In this prospective study of 45 patients, we tested the hypothesis that markedly elevated levels of plasma von Willebrand antigen (vWf-Ag) a marker of endothelial cell injury, might predict the development of acute lung injury in patients with nonpulmonary sepsis syndrome. Acute lung injury was quantified on a four-point scoring system. At the time of entry into the study, none of the 45 patients had evidence of lung injury. Subsequently, 15 patients developed lung injury and 30 patients did not develop lung injury.

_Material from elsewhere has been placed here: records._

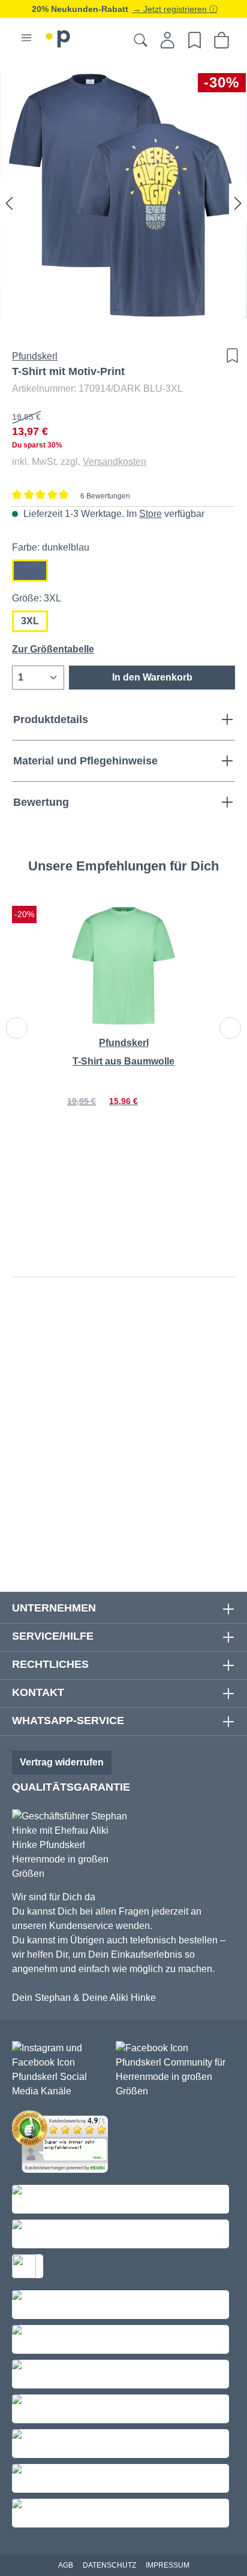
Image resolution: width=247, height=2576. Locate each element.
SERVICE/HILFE (53, 1636)
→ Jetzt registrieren (170, 9)
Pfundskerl (35, 356)
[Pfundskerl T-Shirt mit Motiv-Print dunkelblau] (123, 195)
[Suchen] (140, 40)
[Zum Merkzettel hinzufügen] (229, 355)
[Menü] (26, 38)
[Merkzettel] (194, 40)
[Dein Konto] (167, 40)
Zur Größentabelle (53, 649)
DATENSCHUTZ (109, 2565)
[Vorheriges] (9, 202)
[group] (123, 1022)
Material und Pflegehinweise (85, 761)
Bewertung (41, 802)
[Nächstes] (238, 202)
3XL (30, 621)
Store (150, 514)
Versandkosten (114, 461)
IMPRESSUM (167, 2565)
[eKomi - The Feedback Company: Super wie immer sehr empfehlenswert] (63, 2144)
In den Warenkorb (152, 677)
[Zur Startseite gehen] (58, 37)
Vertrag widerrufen (62, 1762)
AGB (65, 2565)
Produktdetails (50, 719)
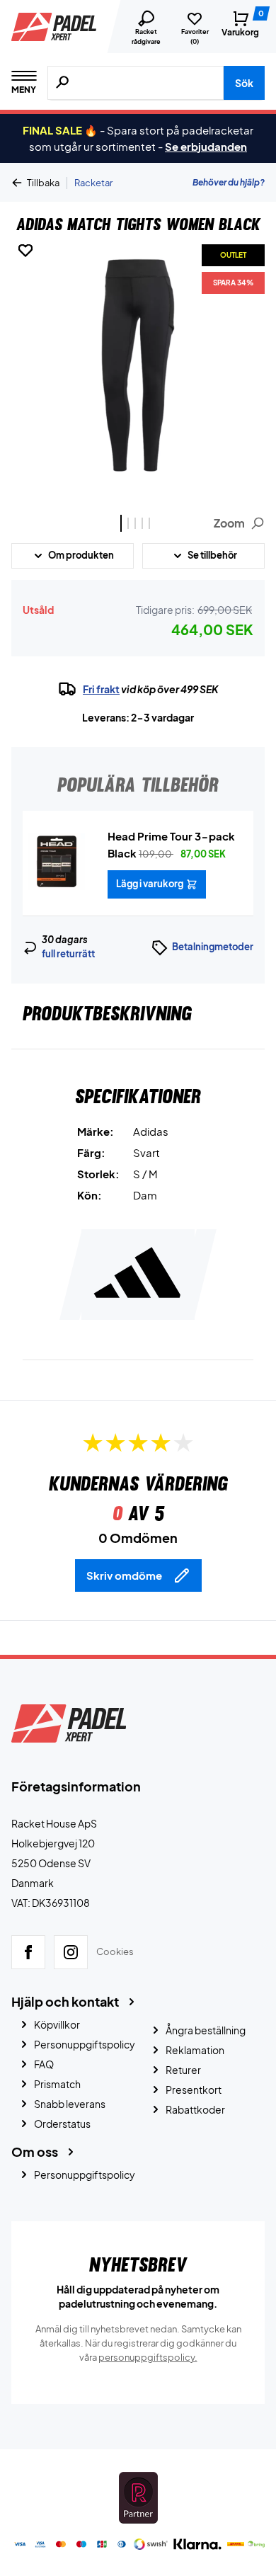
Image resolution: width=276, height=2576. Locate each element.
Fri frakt (101, 689)
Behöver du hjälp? (228, 182)
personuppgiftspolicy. (147, 2357)
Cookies (115, 1951)
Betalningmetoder (212, 946)
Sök (244, 82)
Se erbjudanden (206, 146)
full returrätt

The mean plasma vWf-Ag level was markedly elevated in the 15 patients who developed lung injury compared with the 30 patients who did not develop lung injury (588 +/- 204 vs. 338 +/- 196, percentage of control, P less than 0.01). Furthermore, a plasma vWf-Ag level greater than or equal to 450 was 87% sensitive and 77% specific for predicting the development of acute lung injury in the setting of nonpulmonary sepsis. In addition, the combination of a plasma vWf-Ag greater than 450 and nonpulmonary organ failure at the time of entry into the study had a positive predictive value of 80% for acute lung injury. Also, a plasma vWf-Ag level greater than 450 had a positive predictive value of 80% for identifying nonsurvivors. Thus, in patients with nonpulmonary sepsis, an elevated level of plasma vWf-Ag is a useful, early biochemical marker of endothelial injury and it has both predictive and prognostic value.

摘要

在这项针对45例患者的前瞻性研究中,我们检验了这样一个假设:血浆血管性血友病因子抗原(vWf-Ag)水平显著升高作为内皮细胞损伤的标志物,可能预测非肺部脓毒症综合征患者急性肺损伤的发生。急性肺损伤采用四分制评分系统进行量化。在进入研究时,45例患者均无肺损伤证据。随后,15例患者发生肺损伤,30例患者未发生肺损伤。发生肺损伤的15例患者的平均血浆vWf-Ag水平显著高于未发生肺损伤的30例患者(588±204对338±196,对照百分比,P<0.01)。此外,血浆vWf-Ag水平大于或等于450对于预测非肺部脓毒症情况下急性肺损伤的发生具有87%的敏感性和77%的特异性。另外,在进入研究时血浆vWf-Ag大于450与非肺部器官衰竭相结合,对急性肺损伤的阳性预测值为80%。而且,血浆vWf-Ag水平大于450对于识别非幸存者的阳性预测值为80%。因此,在非肺部脓毒症患者中,血浆vWf-Ag水平升高是内皮损伤的一种有用的早期生化标志物,具有预测和预后价值。